A lot of them are my contemporaries. Bestselling, Blockbusting…Boomers! Many have had successful professional careers that predated and inspired their literary achievements. All of them are still going strong. So here’s a heartfelt salute to ten of my favorite genre authors who, like me, are eligible for Social Security. In descending chronological order, they are:
1. Barbara Vine (aka Ruth Rendell), 84. The Queen of Crime (actually, she’s a Baroness) has inspired many of her younger counterparts on my list. Her body of work is amazing, but for my money, the stand-alone novels she writes as Barbara Vine are the darkest and most compelling. She has a brilliant knack for taking a character poised on the edge of reason and then nudging them over the cliff. And you can’t turn away.
2. Sue Grafton, 74. Her acclaimed Kinsey Milhone series makes us wish the alphabet were longer. Grafton has drawn on her own rather harrowing personal history to craft the most likeable of sleuths. We even love her neighbors. And Grafton’s stories find a way to gently teach us life lessons.
3. John Verdun, 72. It’s only been four years since Verdun, a former advertising exec, launched his Dave Gurney series, set in the western foothills of the Catskills. It was a terrific debut and gets better with each volume – complex, clever, diabolical and scary.

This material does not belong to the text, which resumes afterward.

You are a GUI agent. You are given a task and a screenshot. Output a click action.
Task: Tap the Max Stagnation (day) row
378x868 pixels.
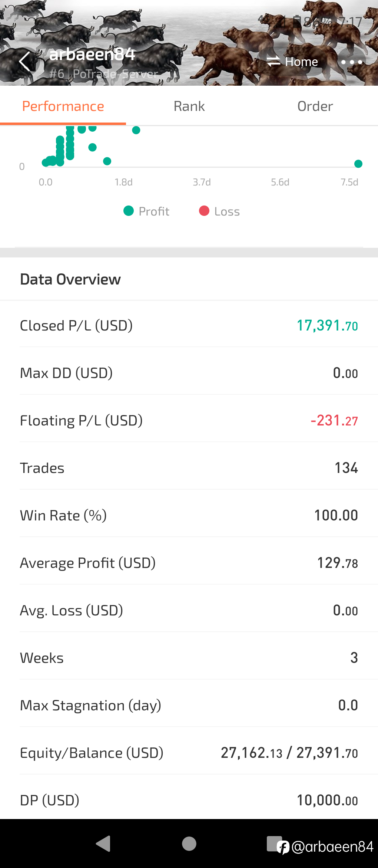click(189, 706)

4. John Sanford, 68. If I had to pick my favorite go-to author, this former journalist would be the one. He almost makes me want to visit (brrr!) Minnesota, just to make sure Lucas Davenport and Virgil Flowers aren’t really out there. Sandford makes those characters that believable. His riveting plots and LOL dialogue hook me every time. I have his latest, Deadline, on reserve at the library.